Besides, he added that exporting wineries will have to know what costs will be, and what the increase will hit inputs, “with peso drop, everything would seem that most of this dollar appreciation will be squeezed by inflation,” pointed out the businessman.
According to Domaine Bousquet’s CEO, Labid Al Ameri, this devaluation was unexpected, “I thought it would be more gradual. We expect exports to grow, with more dollars in the country to ease the situation”. To Al Ameri, if input costs will increase as a result of this devaluation, “this advantage for exporters will not last for a long time.”
Inflation, trade restrictions and red tape have doubled production costs at Argentina’s wineries in the past four years, according to Rabobank analysts. Most wineries exporting at less than $30-a-case are likely losing money, they said.

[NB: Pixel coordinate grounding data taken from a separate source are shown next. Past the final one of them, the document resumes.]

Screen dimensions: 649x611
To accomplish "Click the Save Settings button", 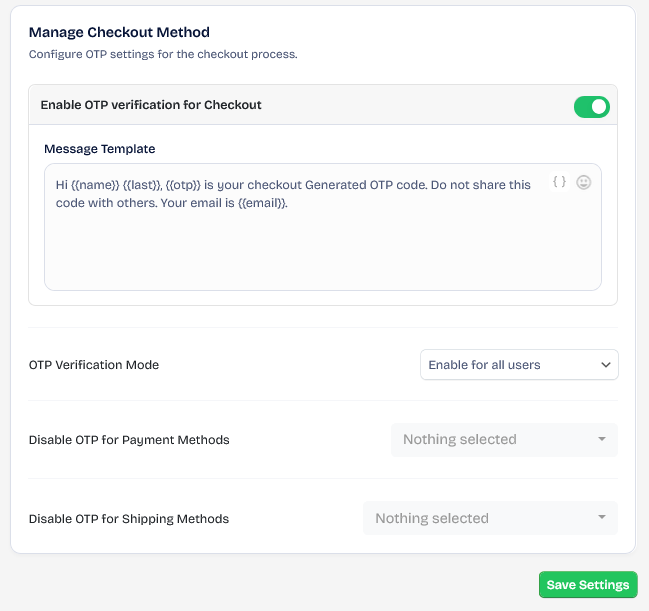I will click(x=588, y=585).
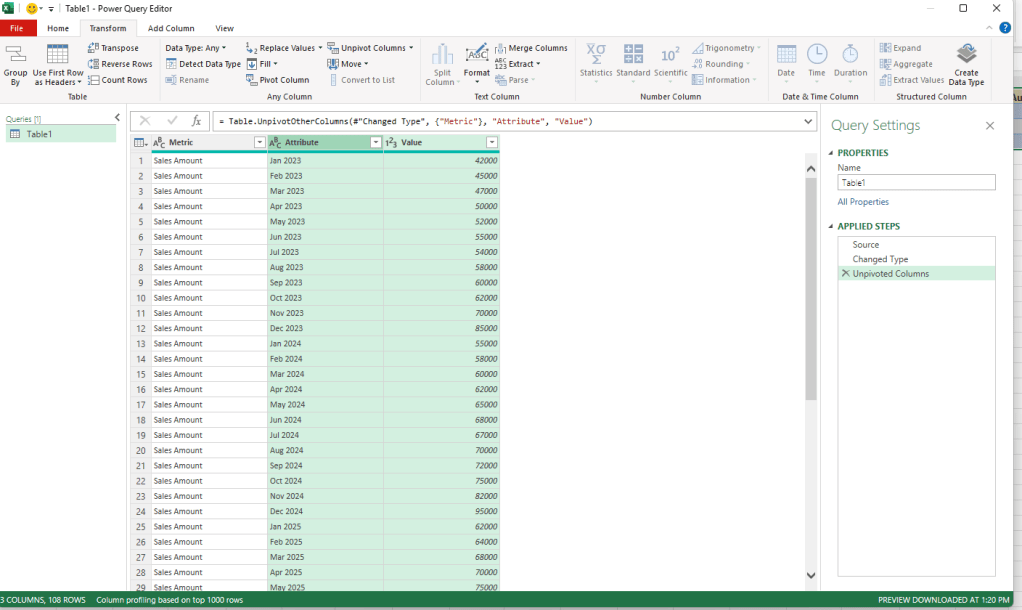Select the Changed Type applied step

pyautogui.click(x=880, y=259)
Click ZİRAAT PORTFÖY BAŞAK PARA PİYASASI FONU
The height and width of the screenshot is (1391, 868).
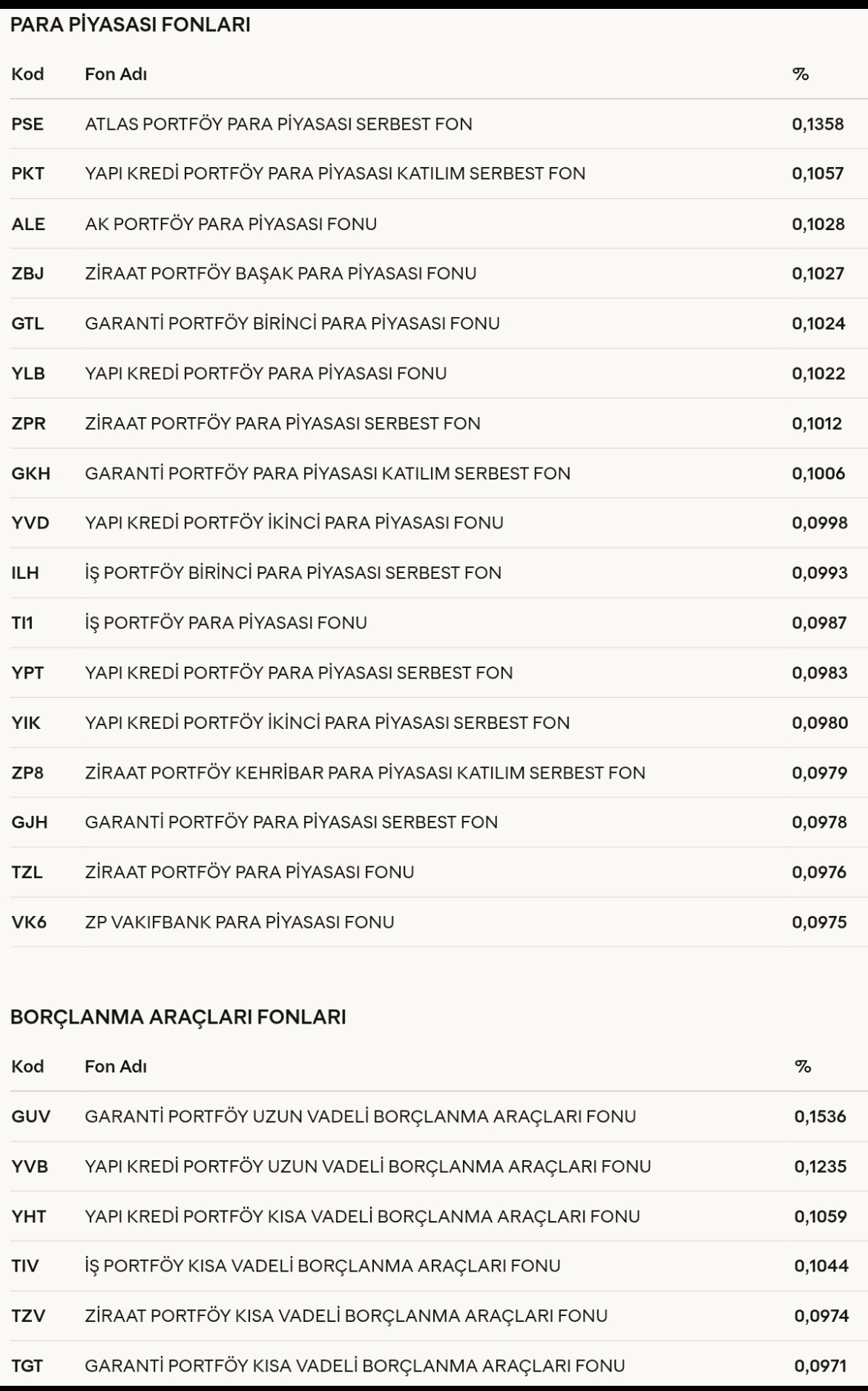point(280,273)

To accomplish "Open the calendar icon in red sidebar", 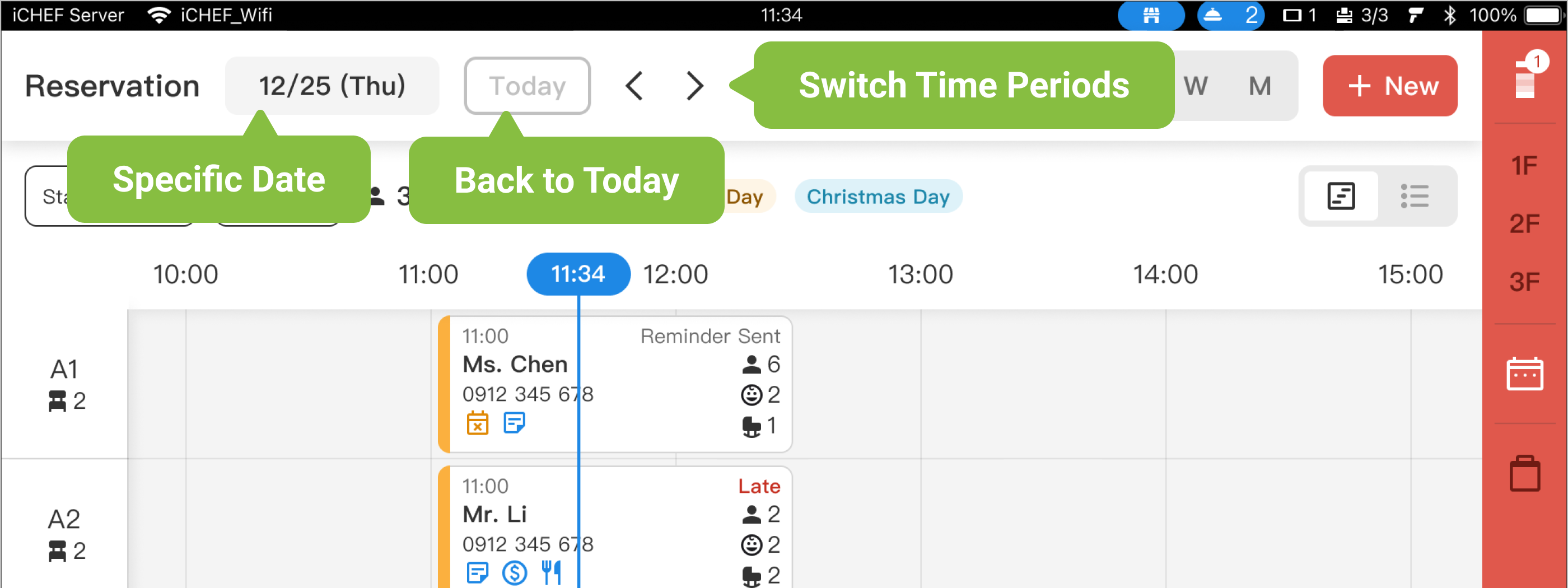I will 1524,374.
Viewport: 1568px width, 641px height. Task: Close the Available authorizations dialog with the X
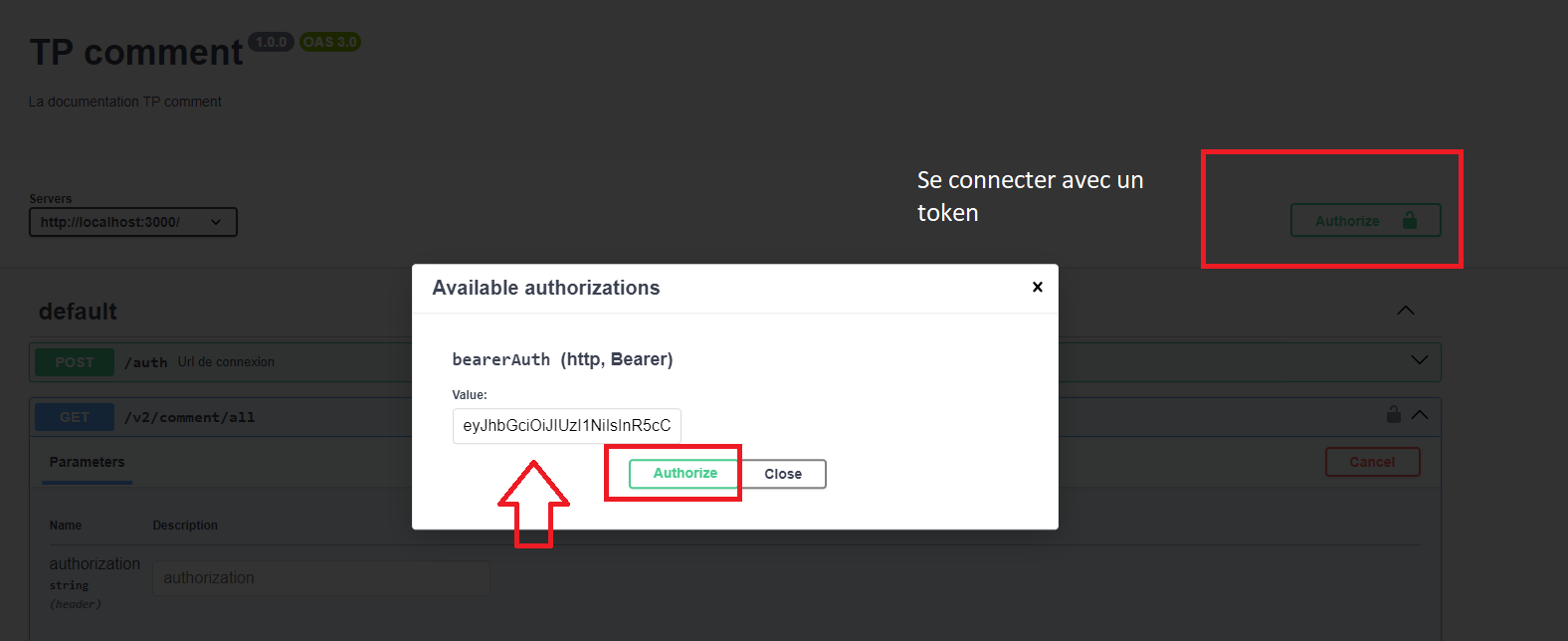click(x=1037, y=287)
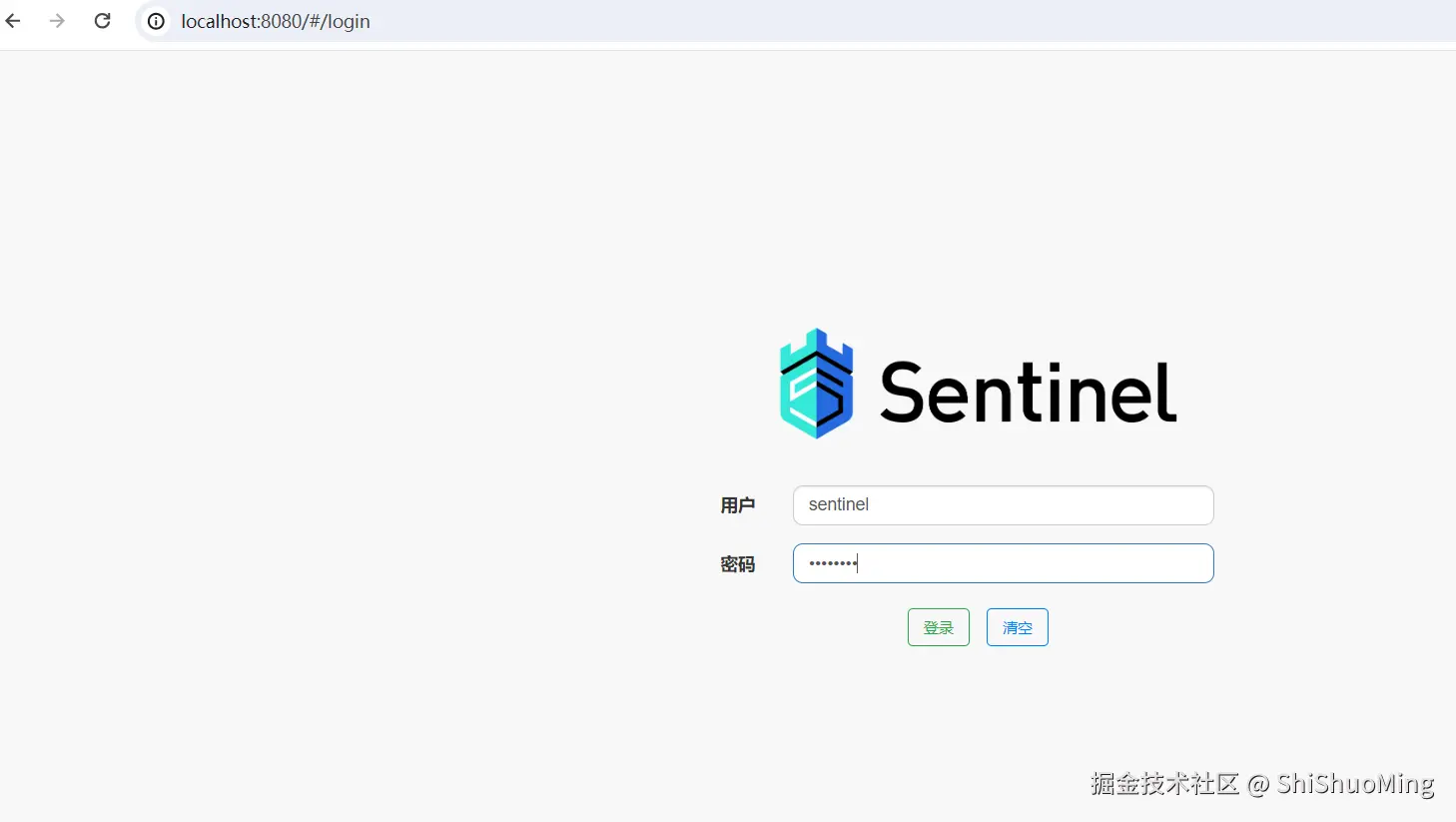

Argentina’s national statistics office put domestic inflation at 10.9% for December. But, independent experts surveyed monthly by the University of Torcuato di Tella believe the true figure is around 30%.
At the same time, ‘the US dollar increased by about 10% per year, therefore generating a loss in competitive position which had the Argentine wine industry in a very tight situation’.
Yann Falc’hun, of Bodega Marco Zunino, agreed that the peso’s devaluation could reduce the squeeze on wineries’ income. ‘It will help Argentine producers who export around the world. For example, two days ago, one euro equalled 15 pesos. Today, it’s 17.5 pesos.’
However, he added that it often takes time for exchange rate changes to affect prices.
Aciar maintained that in the case of products with higher added value (bottled wine), the peso drop also makes them more competitiveness, but to a lesser extent, since there are some components of costs subject to devaluation.
A further complication is that some economic experts believe the weaker peso could lead to even higher domestic inflation. Economic deterioration on the home front could put extra pressure on wineries’ costs.
“As in all economic decision, there are winners and losers. In this context, the latter ones are those focused on the domestic market offering high added-value products, since the downturn in the purchasing power due to devaluation will hit negatively the domestic consumption,” agreed Alfredo Aciar.
“Unfortunately, this situation did not arise before, so as to have time to fluidize exports. I said this because we are next to the new harvest and raw material prices may rise along with devaluation, going back to the initial point. Nevertheless, the way this currency drop took place and the lack of an integral and consistent economic plan against inflation, sooner or later, will make this advantage turn into a disadvantage,” detailed the economist of Ideal Foundation.